Cloud Monitoring Metrics: Built-in, Custom, and External

Understanding the differences between built-in, custom, and external cloud monitoring metrics helps you make better decisions about observability strategy, cost management, and operational complexity.

When you start monitoring applications and infrastructure on Google Cloud, you immediately face a fundamental question: which cloud monitoring metrics should you track? The platform offers three distinct types: built-in metrics that come automatically with GCP services, custom metrics you define yourself, and external metrics pulled from sources outside Google Cloud. Each approach involves specific trade-offs in cost, implementation effort, and operational value that can significantly impact your observability strategy.

This decision matters because monitoring is rarely free. Every metric you collect consumes storage, generates API calls, and potentially triggers alerts that require human attention. Choose poorly, and you might miss critical signals while drowning in noise and unexpected bills. Choose wisely, and you build a monitoring foundation that scales efficiently while surfacing exactly the insights your team needs.

Built-in Metrics: The Foundation Layer

Built-in metrics are automatically collected and provided by Google Cloud services without any configuration on your part. When you launch a Compute Engine instance, start a Cloud SQL database, or deploy a Cloud Run service, Google Cloud immediately begins tracking dozens of predefined metrics specific to that service.

These metrics fall into three categories. Infrastructure metrics include CPU utilization, disk I/O rates, network throughput, and memory consumption. Application metrics capture response times, error rates, request counts, and latency percentiles. System metrics track details like load averages and process counts that reveal overall system health.

For example, a Cloud SQL instance automatically reports metrics like database connections, transaction counts, CPU seconds used, and storage consumption. You access these through Cloud Monitoring without writing a single line of instrumentation code. A furniture retailer running an inventory management system on Cloud SQL can immediately see query latency spikes or connection pool exhaustion without custom instrumentation.

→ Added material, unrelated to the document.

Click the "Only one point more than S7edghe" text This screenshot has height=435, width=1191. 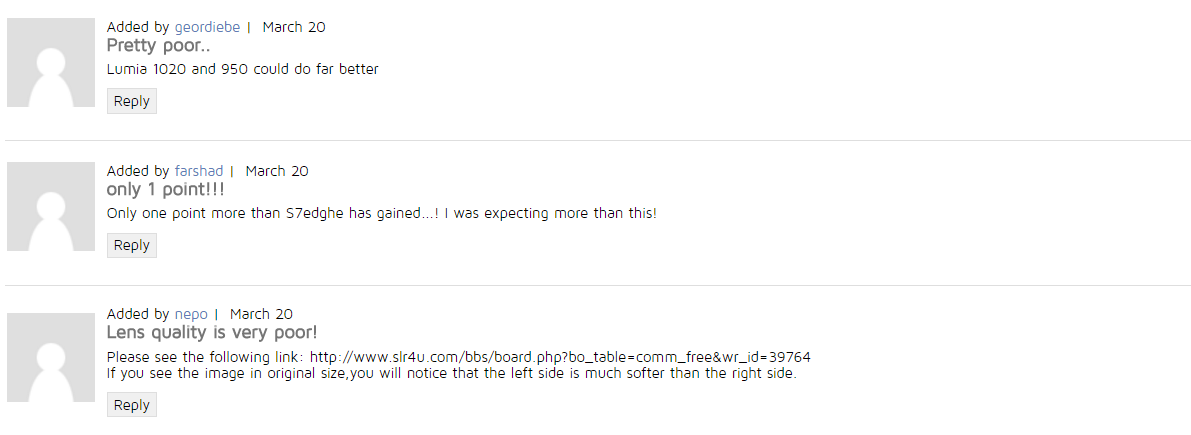pos(381,213)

The strengths here are compelling. Built-in metrics require zero setup effort. They follow consistent naming conventions across GCP services, making them predictable once you learn the patterns. Google optimizes their collection and storage, so they perform efficiently even at high cardinality. For services covered by service level objectives, built-in metrics provide the foundation for reliability tracking. The data flows automatically into Cloud Monitoring where you can build dashboards, configure alerts, and analyze trends.

When Built-in Metrics Fall Short

The limitation becomes apparent when you need business context. Built-in metrics tell you that your Cloud Run service is processing 500 requests per second with 99th percentile latency of 240 milliseconds. They can't tell you how many of those requests resulted in completed purchases, abandoned carts, or feature activations.

A subscription box service might see perfectly healthy infrastructure metrics while customer churn accelerates because a recommendation algorithm is returning poor results. The API responds quickly and error rates stay low, but the business outcome suffers. Built-in metrics lack this semantic layer.

Another gap appears in hybrid or multi-cloud architectures. If your payment processing runs partially on Google Cloud and partially on AWS, built-in GCP metrics only cover one side of the system. You lose the unified view needed to understand end-to-end transaction flows.

Custom Metrics: Business and Application Context

Custom metrics let you define and track measurements specific to your application logic or business operations. You instrument your code to emit these metrics, sending them to Cloud Monitoring through the Cloud Monitoring API or through libraries like OpenTelemetry.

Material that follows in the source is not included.